Source text>
"""

Features

‘Not your typical sheep farm’

19 Oct , 2016  

Co Louth man Paul Maguire and his family have been farming for generations now, so Irish Tractor & Agri felt it was time to catch up with the man himself to find out more about his unique farm.

So far as sheep farms go, Maguire Family Farm is far from your typical one.

Situated along the Louth-Meath border near Collon, Paul and his brother Thomas together farm more than 600 acres, with the beef cattle and sheep each being managed separately.

Paul himself specialises in the sheep end of the business and his wife Mary and two teenagers Mark and Olive are all involved on the farm. Both Mark and Olive are heavily involved in the farm, having both taken on the responsibility of a small flock of Jacob sheep, along with a flock of Textel.

“We’re based near Collon in Co Louth and have been on the go for 30 years, but the family itself would be farming for generations,” explained Paul.
“The farm itself is a partnership in that my brother, Thomas, would look after the cattle and I look after the sheep.

“We are running approximately 250 acres of sheep and probably 200 acres of cattle. We’d also rent another 200 acres on top of that.”

At the moment, the Maguires are currently running a combination of 1,500 crossbred ewes and commercial ewes in total, which is a far cry from where the family were when Paul first began working on the farm off the back of a farming apprenticeship.

Their commercial ewes are run with Texel, Dorset and Vendeen rams, along with a batch of 300 ewes – 200 mules and 100 Lleyn cross ewes – and these are exclusively bred with Dorset and Romney rams.

The Maguires do this to ensure that the next few years will see all the breeding ewes be at least half Dorset. Paul believes that this method of breeding will provide a prolific and early lambing ewe.

"""

Task set>
1. Name every member of the Maguire family whom the sheep farm article identifies by name.
2. Rewrite the sheep farm article starting with "The Maguires do" and going on through "early lambing ewe.", substituting "productive" for "prolific".

Material provided>
"""

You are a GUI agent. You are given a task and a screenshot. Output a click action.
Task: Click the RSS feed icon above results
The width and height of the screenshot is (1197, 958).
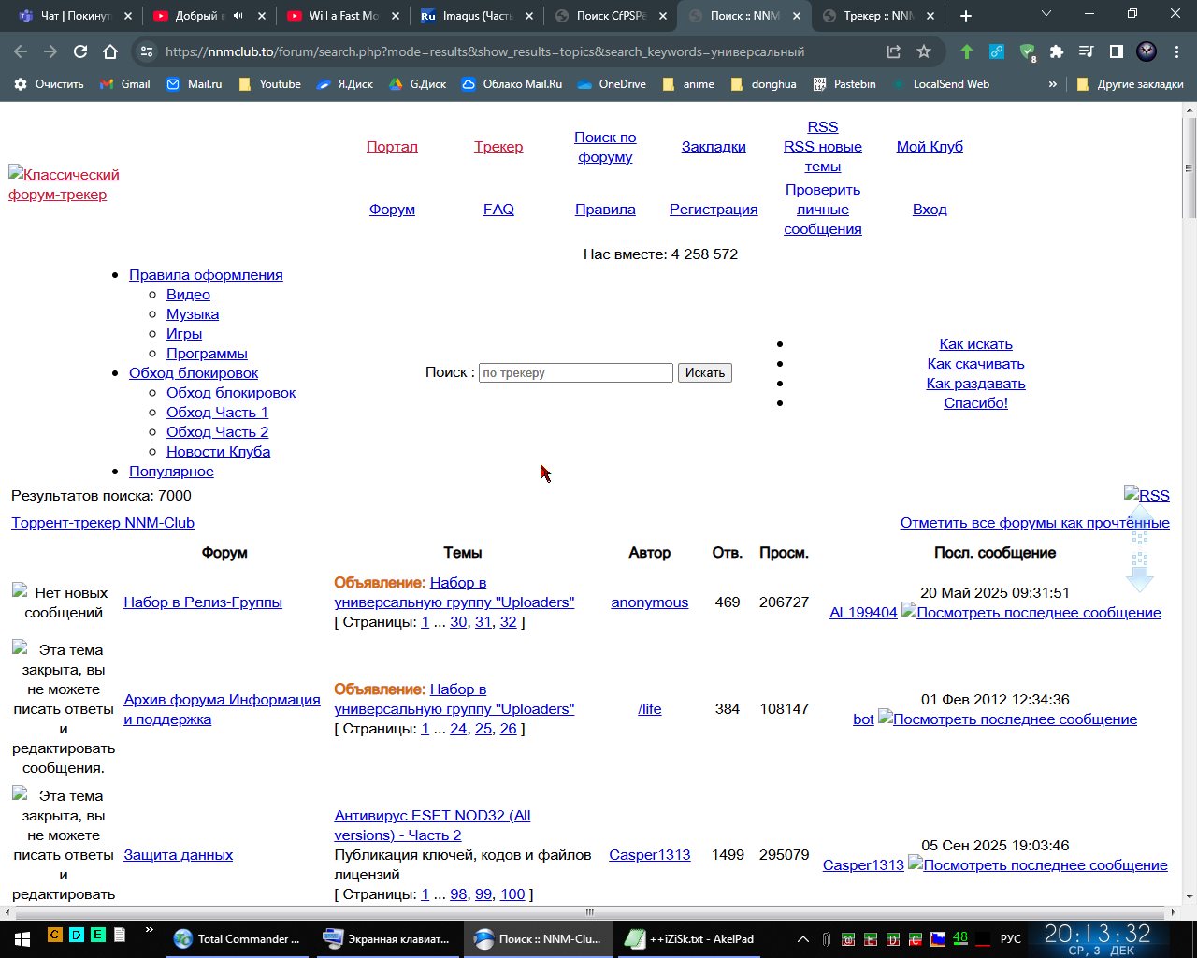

"""

Answers for the tasks>
1. Paul Maguire, Thomas, Mary, Mark, Olive

2.
The Maguires do this to ensure that the next few years will see all the breeding ewes be at least half Dorset. Paul believes that this method of breeding will provide a productive and early lambing ewe.